You’ve missed the point. You didn’t characterized non-adherents as just people. You denoted them as envious of how fast you are. A quality that you are admitting right now that you consider superior. You are constantly denying the validity of their complaints in the most dismissive ways.
The meta can still be better. Even if it has problems, then what is to say that the game won’t be improved upon even further later? Until it eventually reaches the Meta-Meta? The best way to be the best way?
You mention that the meta provides a societal pressure. That’s true, and that will always exist because the majority of players, and this is factual accuracy not what you will inevitably label my “superiority complex”, wish to play their game in the most time efficient way.
Myopia is a curse. The majority of players left the area for which there is a “meta”. Dungeons and Fractals are abandoned compared to other content. The only reason why it seems like everyone to you is because that’s who you hang out with.
The ironic thing, though, is that the current state of Guild Wars 2 actually very comfortably allows players do play whatever they Gods kitten ed wish to play. It’s as simple as putting “PHIW” into the party finder.
Very bizarre that people still find this difficult.
Except it doesn’t work. You put casual run, relaxed run, all welcome into the LFG and you still get metazerks who will come in and ruin your party, or you get no one at all. It doesn’t matter how theoretically relaxed it is if elitists will still come in and ruin everything. The roles have to be properly enforced, or else you end up with no role diversity.
You remind me of a quote I read earlier:
I’ve never met someone who didn’t justify their prejudices in experience. That’s why bigotry is so pervasive: no bigot thinks they’re a bigot. They just think they’re “right”.
It applies to you pretty well.
Prejudice requires having a set of beliefs applied before knowing someone. My issues with you come from what you have provided me. Continually.

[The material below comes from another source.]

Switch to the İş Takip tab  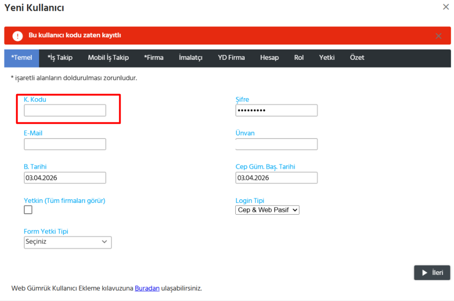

I’m gonna finalise this discussion with this final point.
Yay I get last word.
When the new meta develops, I’m going to adapt to it. I’m going to play it, whether that means playing full zerk like I have been, or changing to clerics, or sentinels, or whatever the meta requires because that’s how I want to play. Efficiency is an important part of the way I play my games, and that’s all there is to it.
So you’re a PHIW?
And here’s the kicker – I know you’re gonna love this – there will still be people who refuse to play the meta.
The fun part is, this new content is going to be harder, more challenging, and a lot stricter.
So you’re going to take joy in other people’s malcontent, and are proud of how exclusive raids will be.
You just don’t get it: The zerker meta has an intrinsic problem to it, in that it doesn’t enforce traditional roles. Look, I’m not a fan of requiring tanks and healers myself. I like the self-sufficient action style combat. But I can’t deny that the role homogeneity GW2 has is a problem. I see it everywhere, all around the gaming world. “I don’t feel a sense of cooperation while playing GW2”, “GW2 feels homogenized and stale”, “I don’t the impact of my skills on other players”, “GW2 has a selfish combat system”, “GW2 feels like a single player game next to 5 people”, “Don’t try having no trinity, because GW2 tried that and look what happened”. I don’t even know what people mean when they say “look what happened” and yet the room nods in agreement.
There’s a point where stupidity becomes a sin. Repent and ye shall be saved.
Call me elitist all you want, it means absolutely nothing to me, but I think I’m going to enjoy playing the game a lot more than you.
Well, my not-so-good elitist, if you didn’t care then you wouldn’t have kept bringing it up. Who exactly do you think I am, anyway? Oh wait, final word. My bad. I’ll answer it for you: Queen of England, having tea with Godzilla and Barbie.
I don’t have opinions. I only have facts I can’t adequately prove.